L'employeur peut-il contrôler les connexions VPN des salariés en télétravail ?
Réponse courte
L'employeur peut contrôler les connexions VPN des télétravailleurs sous réserve de poursuivre une finalité légitime (sécurité du SI, traçabilité des accès aux applications professionnelles), de respecter la proportionnalité et de se limiter aux données techniques : horodatage, durée, adresse IP source. Il ne peut pas accéder au contenu des communications ni reconstituer une cartographie comportementale du salarié.
L'employeur doit informer individuellement chaque salarié, consulter la délégation du personnel (article L.414-9 du Code du travail pour les entreprises d'au moins 150 salariés), réaliser une AIPD si le risque est élevé et limiter la durée de conservation des logs au strict nécessaire (généralement 6 à 12 mois). Sans information préalable, le contrôle est illicite et les preuves sont écartées par le tribunal du travail.
Définition
Le contrôle des connexions VPN désigne le suivi technique de l'accès distant des salariés au réseau de l'entreprise : horodatage, durée, adresse IP source, applications consultées. Ce traitement constitue un traitement de données à caractère personnel au sens du RGPD.

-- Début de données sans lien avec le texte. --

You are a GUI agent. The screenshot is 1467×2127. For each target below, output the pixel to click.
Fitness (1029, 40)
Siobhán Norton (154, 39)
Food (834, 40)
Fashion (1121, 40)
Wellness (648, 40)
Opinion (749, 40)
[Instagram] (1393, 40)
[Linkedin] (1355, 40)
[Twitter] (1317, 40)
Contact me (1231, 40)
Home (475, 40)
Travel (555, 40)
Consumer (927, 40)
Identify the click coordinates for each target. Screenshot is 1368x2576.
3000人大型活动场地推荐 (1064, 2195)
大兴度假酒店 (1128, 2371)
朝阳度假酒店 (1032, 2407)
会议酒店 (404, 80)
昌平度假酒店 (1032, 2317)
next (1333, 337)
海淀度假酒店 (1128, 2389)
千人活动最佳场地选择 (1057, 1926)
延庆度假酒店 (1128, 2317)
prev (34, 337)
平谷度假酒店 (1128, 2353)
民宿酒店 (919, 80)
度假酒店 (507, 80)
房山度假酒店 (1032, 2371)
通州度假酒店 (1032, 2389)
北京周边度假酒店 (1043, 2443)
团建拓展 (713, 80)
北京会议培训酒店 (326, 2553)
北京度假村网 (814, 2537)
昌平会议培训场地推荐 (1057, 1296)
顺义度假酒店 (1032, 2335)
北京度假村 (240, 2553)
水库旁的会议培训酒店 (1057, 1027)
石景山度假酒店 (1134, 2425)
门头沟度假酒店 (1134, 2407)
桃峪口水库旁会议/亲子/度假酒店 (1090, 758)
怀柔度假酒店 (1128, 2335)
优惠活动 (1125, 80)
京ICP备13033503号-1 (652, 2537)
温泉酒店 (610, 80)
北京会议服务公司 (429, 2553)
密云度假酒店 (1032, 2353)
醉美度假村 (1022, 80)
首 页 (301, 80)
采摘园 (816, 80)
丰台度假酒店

Il s'inscrit dans la cybersurveillance et doit respecter les principes de finalité, de nécessité et de proportionnalité posés par l'article L.261-1 du Code du travail et le RGPD.
Questions fréquentes
Conditions d’exercice
Le contrôle se limite aux métadonnées techniques : tout accès au contenu des communications ou cartographie du comportement est disproportionné et illicite.
| Condition | Exigence |
|---|---|
| Finalité limitative | Sécurité du SI, traçabilité des accès aux applications — exclu : contrôle de la productivité |
| Métadonnées uniquement | Horodatage, durée, IP source, applications consultées — pas de contenu |
| Proportionnalité | Pas de profilage individuel ni de cartographie comportementale |
| Information préalable | Notice individuelle écrite avant la mise en service |
| Consultation | Délégation du personnel (L.414-9) ou ITM à défaut |
Modalités pratiques
Les logs de connexion sont conservés généralement 6 à 12 mois ; au-delà, la conservation doit être justifiée précisément et inscrite au registre des traitements.
| Démarche | Précision |
|---|---|
| Notice individuelle | Finalité, données, durée, destinataires, droits, distinction professionnel/privé |
| Charte informatique | Encadrement de l'usage du VPN et règles de cybersurveillance |
| Procès-verbal délégation | Consultation préalable (L.414-9) |
| AIPD | Obligatoire si risque élevé (article 35 RGPD) |
| Registre des traitements | Article 30 RGPD |
| Conservation | 6 à 12 mois en principe, justification documentée au-delà |
| Habilitation | Liste nominative avec traçabilité des consultations |
Pratiques et recommandations
Limiter strictement la collecte aux métadonnées techniques nécessaires à la sécurité du SI.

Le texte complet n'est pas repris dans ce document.